自不量力。雅室古籍
夜静人声落。
谢年祈重新戴起面具,眸光恢复往日神采。
沉默片刻,他道:“日後我稍加留意,不再让你陷入这般处境。”
心知易棠心有不甘,他继续解释:“我对你并无掩藏,只是觉得一个姑娘家与皇城司过多牵扯,传出去有损名声,想让你清楚其中深浅,好有个衡量。”
“更何况皇城司副使声名狼藉,让人瞧见你与我厮混,你……”他看了易棠一眼,“当真不介怀?”
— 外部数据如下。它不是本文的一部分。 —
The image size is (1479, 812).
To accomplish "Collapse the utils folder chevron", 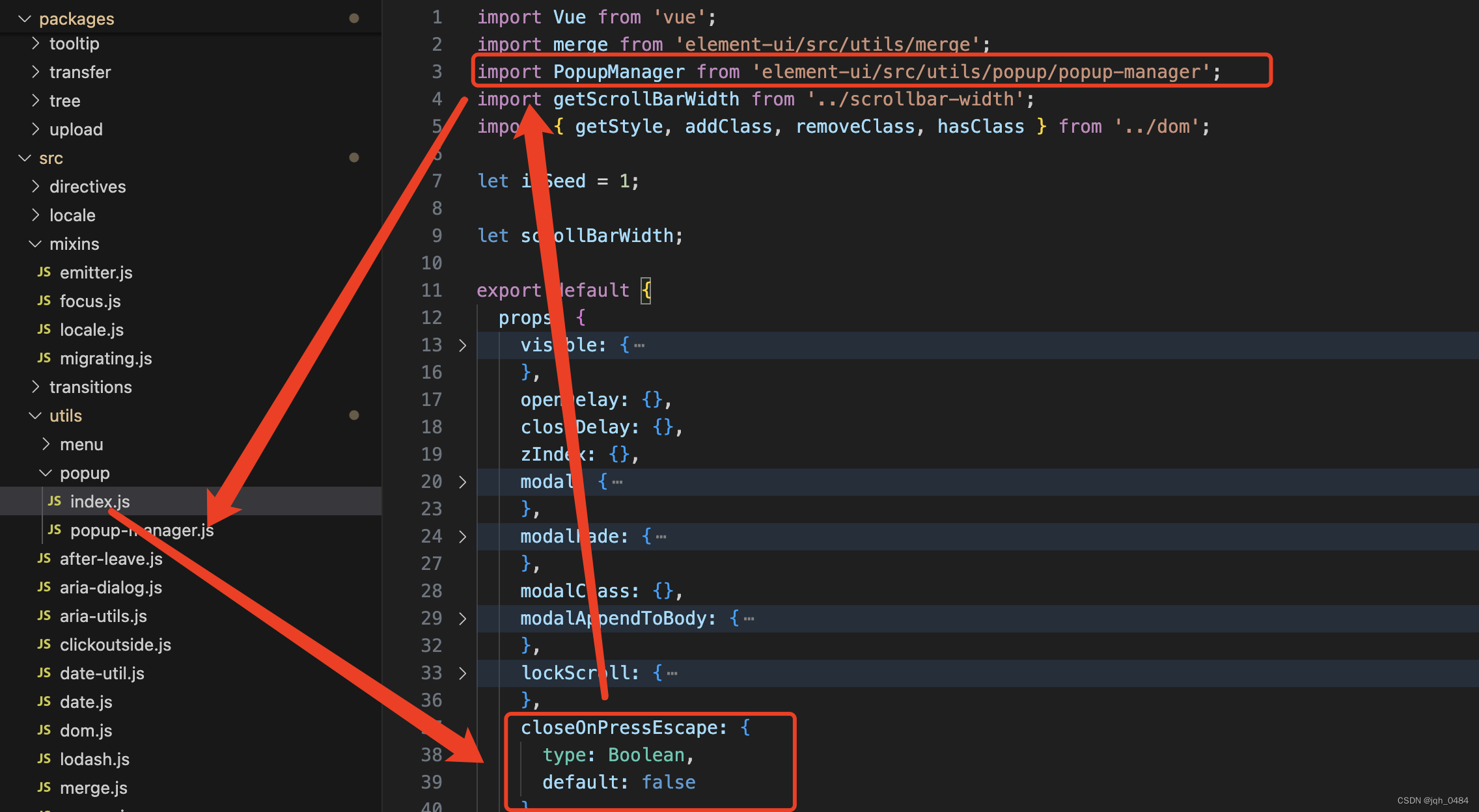I will (35, 416).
易棠抖了抖袖子,原以为他三番两次让她难堪,是出于防备,谁知竟是因为这点芝麻大小的事。
“既已投身谍报,大人觉得小女子还会介意什麽?”
她学着他的语气:“介意大人风流成性?还是心狠手辣?”
瞧见对方神色微变,她压低声音,笑道:“抑或是外头会传出闲言,易家掌柜混在皇城司的男人堆里,行妓——”
嘴忽然让谢年祈捂住,更轻浮的话没能说出口。
她擡起眼帘,对上他愠怒的眼神,眼中闪过一丝俏皮。
“你这嘴可真是……”谢年祈无奈皱眉,却也松开了手,“罢了。”
易棠扬起笑脸,道:“大人若真关心我的名声,教我几招防身之术吧,免得日後再遭人欺负。”
说完她指向自己的背。
白日里挨的伤现在还疼着呢,任何美名都不及身心健全来得实在。
那人却未作理会,径直走向卧房,合上房门,留她在风中凌乱。
行吧,不教就不教,摆什麽臭架子。易棠在心里嘀咕。
月明如水,清冷银辉转为赤色晨阳。
两人潦草用过晨食,离开院子。
方一踏出院门,就看到榕树上挂着一人。
细瞧竟是莫初。
她被绳索紧缚住,垂挂在粗壮的枝干上,口中塞着一团布。
白皙的脸上划出几道血痕,昨夜还整洁的灰布衣衫破烂,裸露在外的皮肤青紫交错,暧昧复杂,经历过什麽不言而喻。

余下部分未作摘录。